Major depression affects about 3 percent of children aged 6 to 12, and 6 percent of teens aged 13 to 18, the researchers noted.
"Prozac should be considered only for patients who do not have access to psychotherapy or have not responded to non-pharmacological interventions," Cipriani said.
Because the available studies of antidepressant use among children and adolescents are limited and of questionable quality, "we should not underestimate these potential risks," he added.
"Children and adolescents taking antidepressant drugs should be closely monitored regardless of the treatment chosen, particularly at the beginning of treatment," Cipriani advised.
In 2004, the U.S. Food and Drug Administration issued a "black box warning" about antidepressant use among teens and children because of fears that these drugs might increase the risk of suicidal thoughts and suicide attempts.
Despite the FDA warning, the use of antidepressants in these age groups crept up between 2005 and 2012. For example, the proportion of kids and teens taking an antidepressant rose from more than 1 percent to nearly 2 percent in the United States, Cipriani said.
One expert was not surprised by the findings.

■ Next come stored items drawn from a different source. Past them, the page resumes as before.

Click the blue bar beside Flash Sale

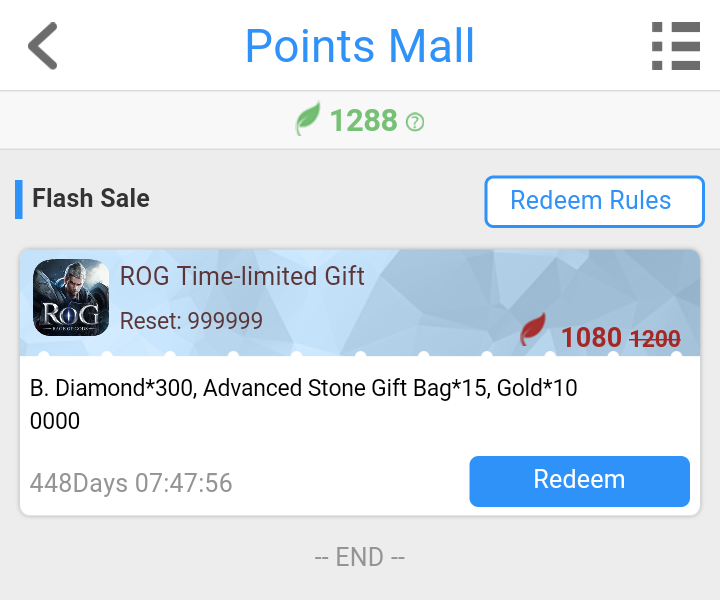pyautogui.click(x=19, y=199)
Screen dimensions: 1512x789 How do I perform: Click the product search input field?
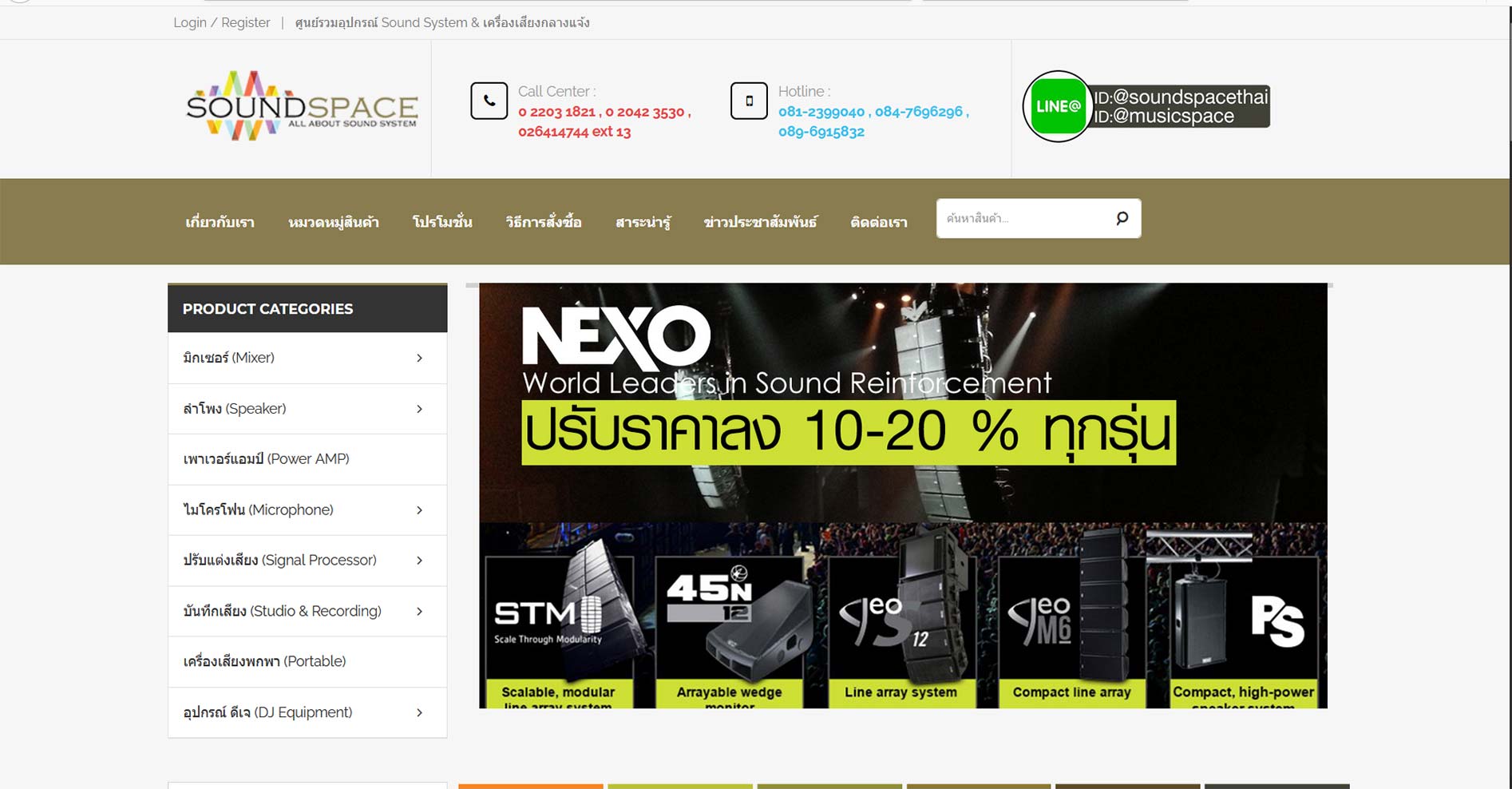[1024, 218]
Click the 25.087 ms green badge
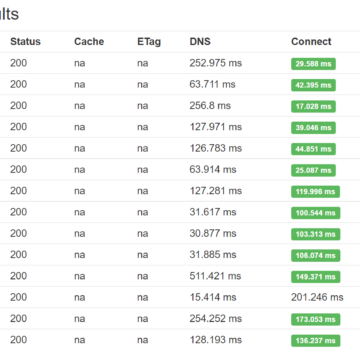 pos(313,171)
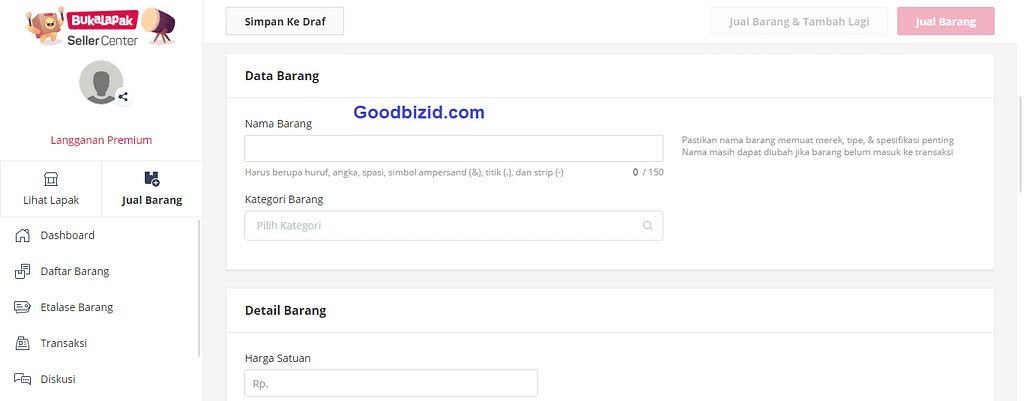
Task: Click the pink Jual Barang button
Action: click(x=946, y=21)
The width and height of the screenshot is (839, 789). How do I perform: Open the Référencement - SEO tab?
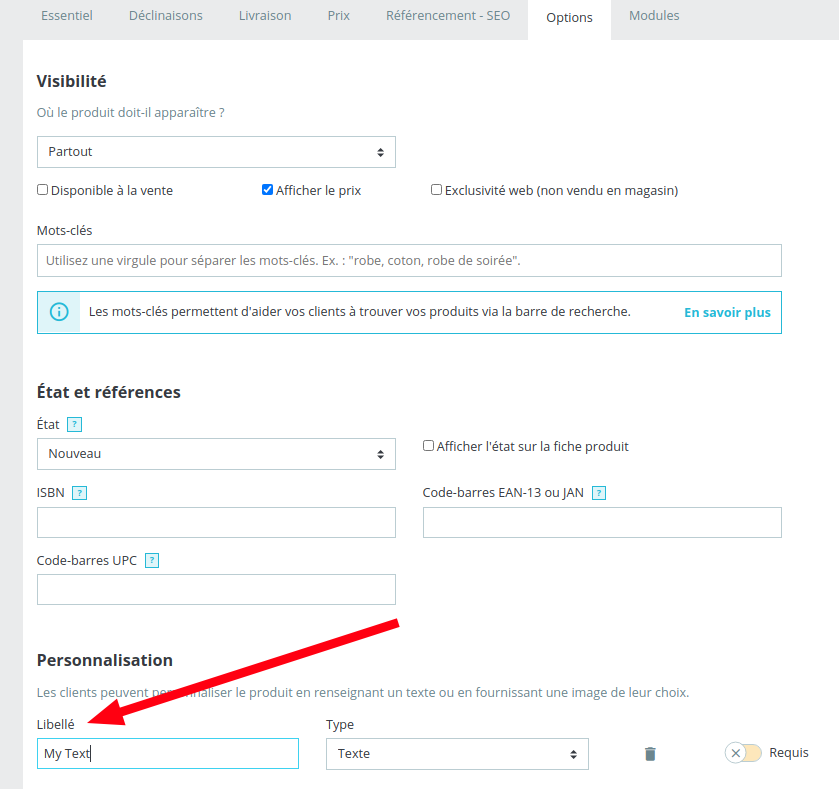pos(447,16)
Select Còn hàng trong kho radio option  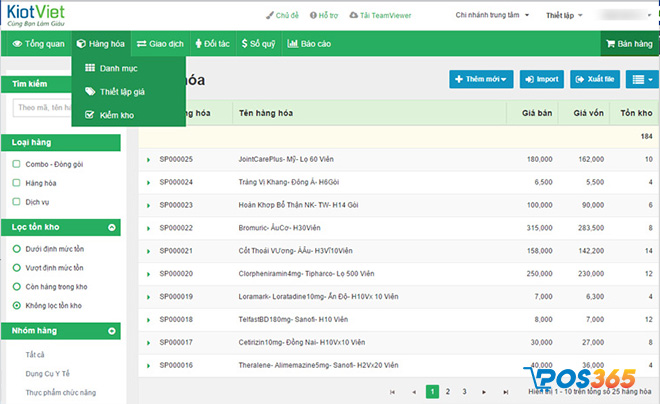pos(16,286)
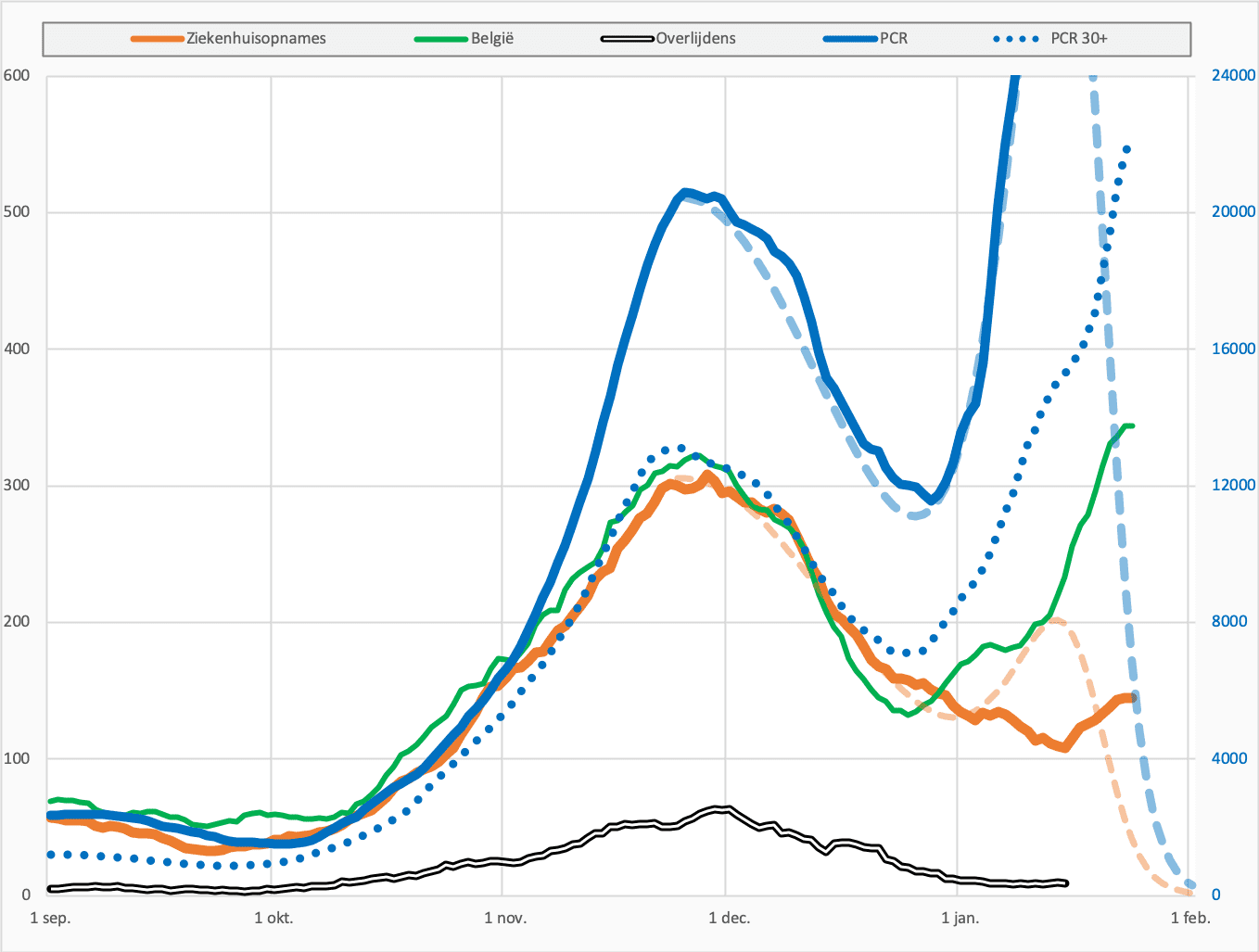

This study shows what has been known -- that these "medicines look less effective and riskier in children and adolescents than they do in adults," said Dr. Peter Kramer. He is a clinical professor emeritus of psychiatry and human behavior at Brown University, in Providence, R.I.
"Among them, Prozac has always stood out as relatively more effective," Kramer said.
But it isn't clear how antidepressants work in children, Kramer noted. "We just know so little about these medicines and what they do in children with developing brains," he pointed out.
In general, treatment should begin with psychotherapy, but for some patients Prozac might be an option, he suggested.
"There are a lot of desperate cases where the illness is so destructive that doing something that's highly imperfect may seem like the right move," Kramer added.
For the study, Cipriani and his colleagues reviewed 34 studies that included more than 5,200 children and teens. This kind of study, called a meta-analysis, tries to find common ground among numerous trials. Its limitations are that the conclusions rely on how well the studies that are included were done.
Moreover, most of the trials (65 percent) were financed by drug companies. And 90 percent had a risk of being biased in favor of the medication, Cipriani said.
The investigators found that only with Prozac did the benefits outweigh the risks in terms of relieving symptoms with few side effects.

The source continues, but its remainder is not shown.